The original coronavirus strain has almost disappeared in the US. One chart shows how variants took over.
- Coronavirus variants have largely replaced the original strain, rendering it essentially obsolete.
- The Alpha variant took over as the US's dominant strain in April. Delta could replace it soon.
- Scientists aren't sure whether more contagious variants will evolve from the dominant ones.
Viruses will do what it takes to survive - even if it means killing off an older, weaker self and replacing it with a more transmissible strain.
For the first several months of the pandemic, however, the coronavirus had no need to become more dangerous: The virus was doing a good job of spreading, with each new infected person passing it to an average of two to three others. At the time, scientists hoped that the original strain of the virus, known as the "wild type," was already contagious enough that it wouldn't evolve further.
But as the pandemic swelled and more people got infected, the coronavirus had more opportunities to replicate, and therefore mutate, incurring small, random changes in its genetic sequence. Most mutations are harmless, but every so often a distinct set yields new properties - a variant.
Scientists now estimate that variants have almost completely replaced the original strain in the US, rendering it essentially obsolete.

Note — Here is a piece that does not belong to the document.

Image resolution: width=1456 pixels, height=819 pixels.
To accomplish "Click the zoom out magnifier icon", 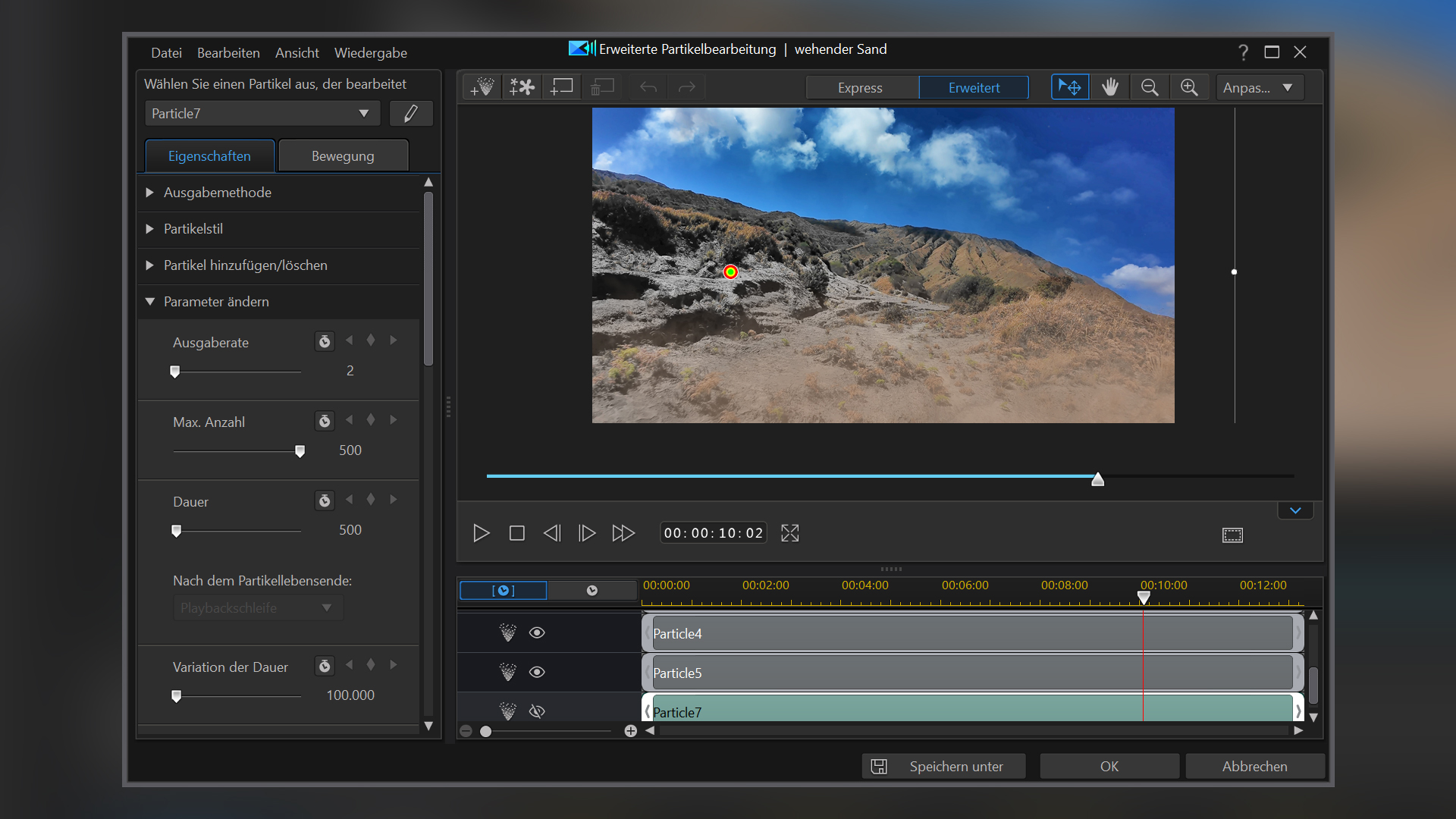I will coord(1150,87).
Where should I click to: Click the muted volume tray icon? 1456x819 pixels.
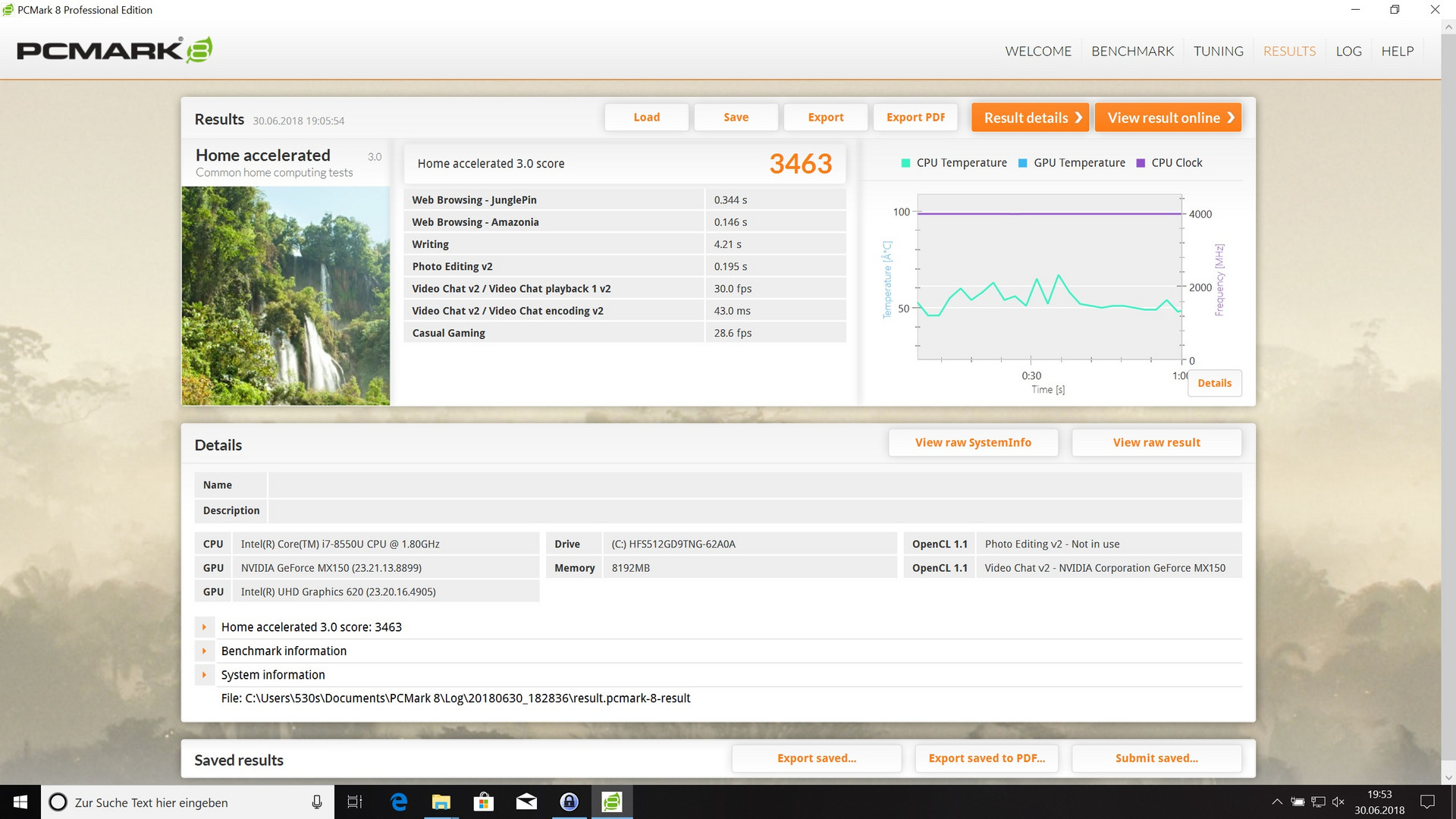(x=1338, y=802)
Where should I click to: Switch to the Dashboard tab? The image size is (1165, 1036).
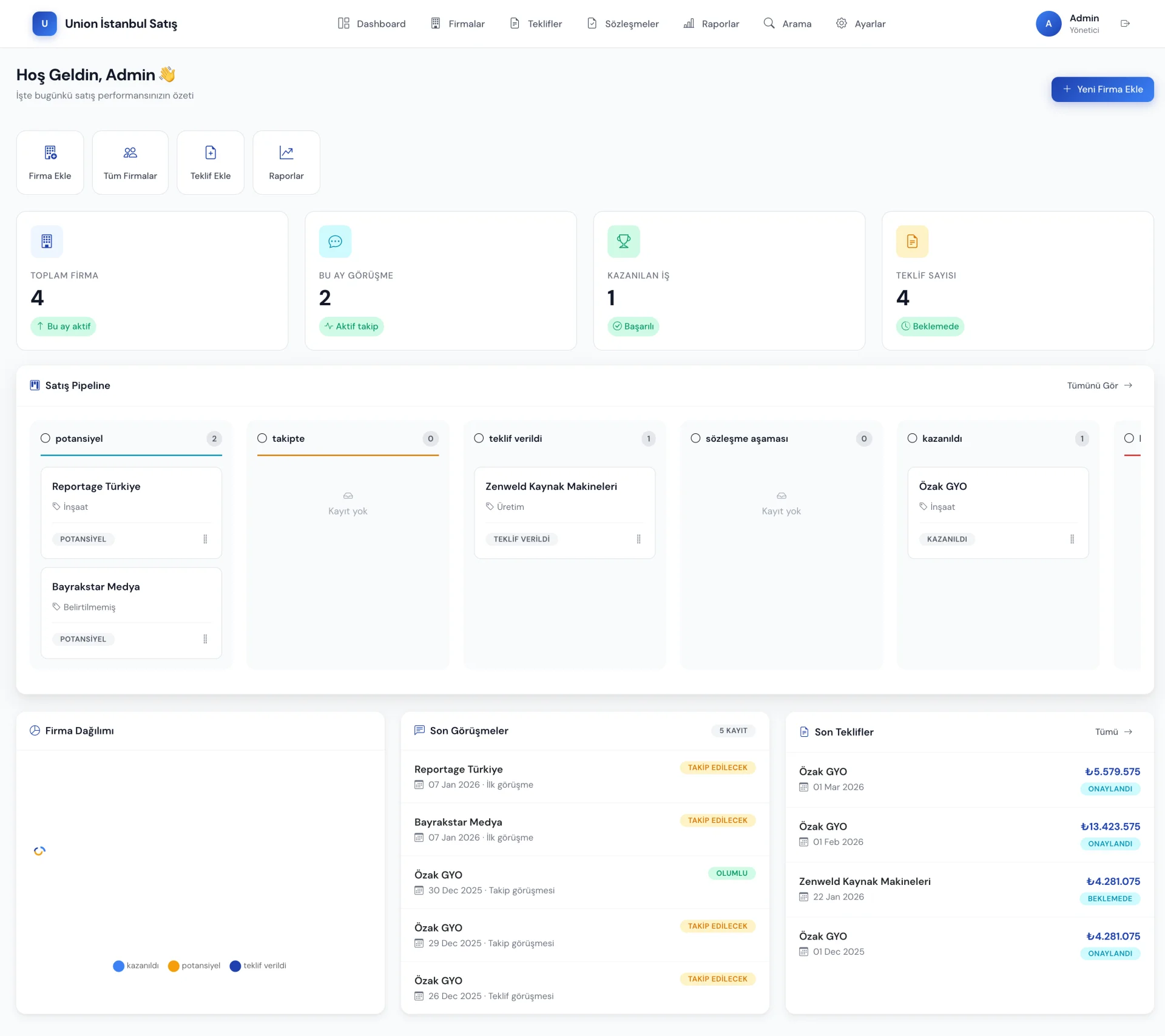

"Pretty much all the virus that's circulating right now has one of these variants that make it differ from the original strain that first took off across the world," Tyler Starr, a postdoctoral research fellow at the Fred Hutchinson Cancer Research Center, told Insider.
The chart below shows how a few variants have dominated the US since February. More than 200 less prevalent strains, including the original version of the virus, are listed as "other."
The Alpha variant, first identified in the UK in September, became prevalent in the US from February to April, going from 27% to 70% of all circulating strains. It's about 50% more transmissible than the original strain, according to the Centers for Disease Control and Prevention. Meanwhile, the share of other coronavirus strains (including the original) fell from 20% to 4%.
By May, Alpha had a strong competitor: Delta. An analysis from Public Health England found that the Delta variant was associated with a 60% increased risk of household transmission compared to Alpha, though more recent estimates suggest that difference is closer to 40%.
From May to June, Delta grew from less than 3% of all circulating strains in the US to more than 20%. It's poised to become the US's dominant strain within weeks.
"Basically everywhere, once Delta gets there, it does overtake something like the Alpha variant," Starr said. "That is evidence that, to some degree, it is more transmissible."
Could an even more contagious variant replace Delta?
So far, Starr said, coronavirus variants - even Delta - aren't fundamentally different from the wild type.
"These mutations might be slightly modifying things like transmissibility," he said, but "that trait was there in the original virus and it's just being altered slightly."
In fact, some scientists wonder if the virus is nearing "peak fitness," the point after which it no longer mutates to become more infectious.
Delta is by far the "fittest" variant to date, according to the World Health Organization. In addition to being more transmissible than other strains, it may also be deadlier: Researchers in Scotland found that getting infected with Delta doubled the risk of hospital admission relative to Alpha. (Previous studies have suggested that the Alpha variant may be 30 to 70% deadlier than the original strain.) Vaccines, of course, significantly lower that risk for both variants.
"Delta is absolutely going up the fitness peak - whether it's at the top, I think that's very hard to say until we just don't see any further change," Andrew Read, who studies the evolution of infectious diseases at Pennsylvania State University, recently told Insider.
"If Delta takes over the world and nothing changes," he added, "then we'll know in a while - a year or two - that it is the most fit."
But Starr thinks the virus probably won't ever stop mutating.
"As people continue to get immunity, the virus will continue to evolve to be able to transmit and infect people," he said. "But at the same time, we'll have that low-level immune reaction that makes it a much less severe thing over time."
It's still possible that an entirely new lineage might replace Delta as the dominant variant, or that two variants - Delta and Alpha, for instance - could combine mutations to produce an even more infectious strain. In the worst-case scenario, the virus could evolve into a "variant of high consequence" - one that's far more distinct than the variants currently circulating and highly resistant to vaccines. That hasn't been observed yet.